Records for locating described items
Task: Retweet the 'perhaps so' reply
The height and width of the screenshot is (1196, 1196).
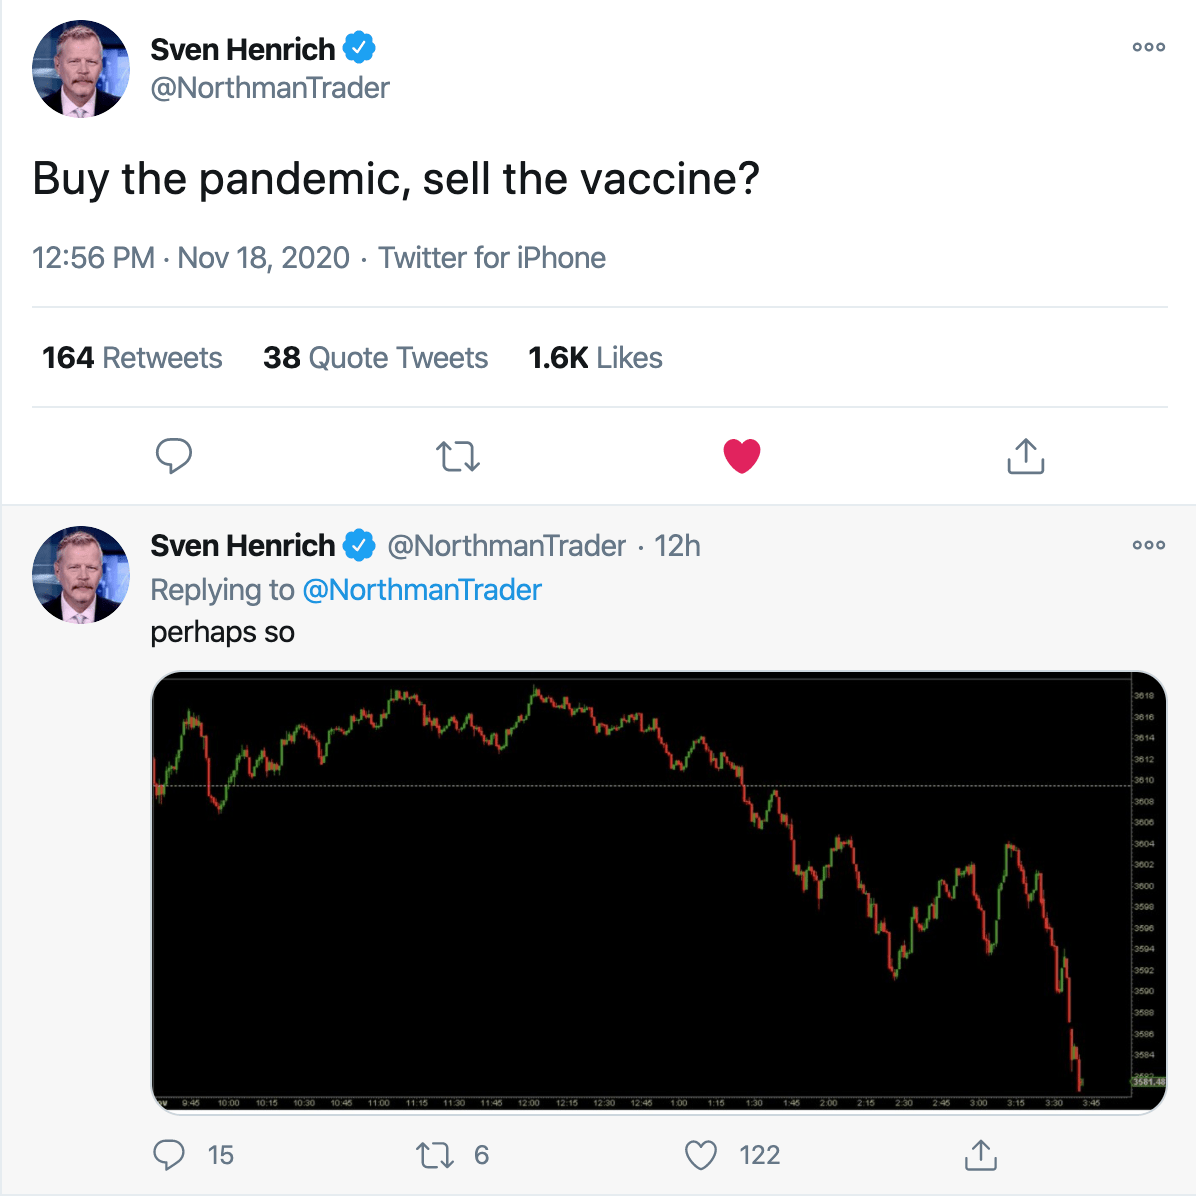Action: point(435,1155)
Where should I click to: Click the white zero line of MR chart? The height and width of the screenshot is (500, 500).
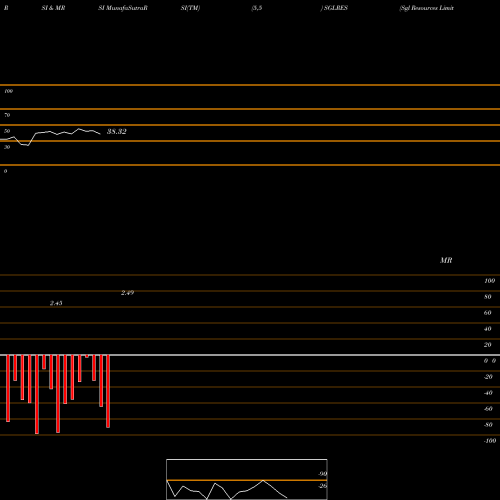(x=250, y=355)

-- Task description --
Copy out every line of the items above word for word, leaving out the pictures.

-- Correct response --
Task: Retweet the 'perhaps so' reply
The height and width of the screenshot is (1196, 1196).
Action: point(435,1155)
Where should I click to: Click the white zero line of MR chart? The height and width of the screenshot is (500, 500).
(x=250, y=355)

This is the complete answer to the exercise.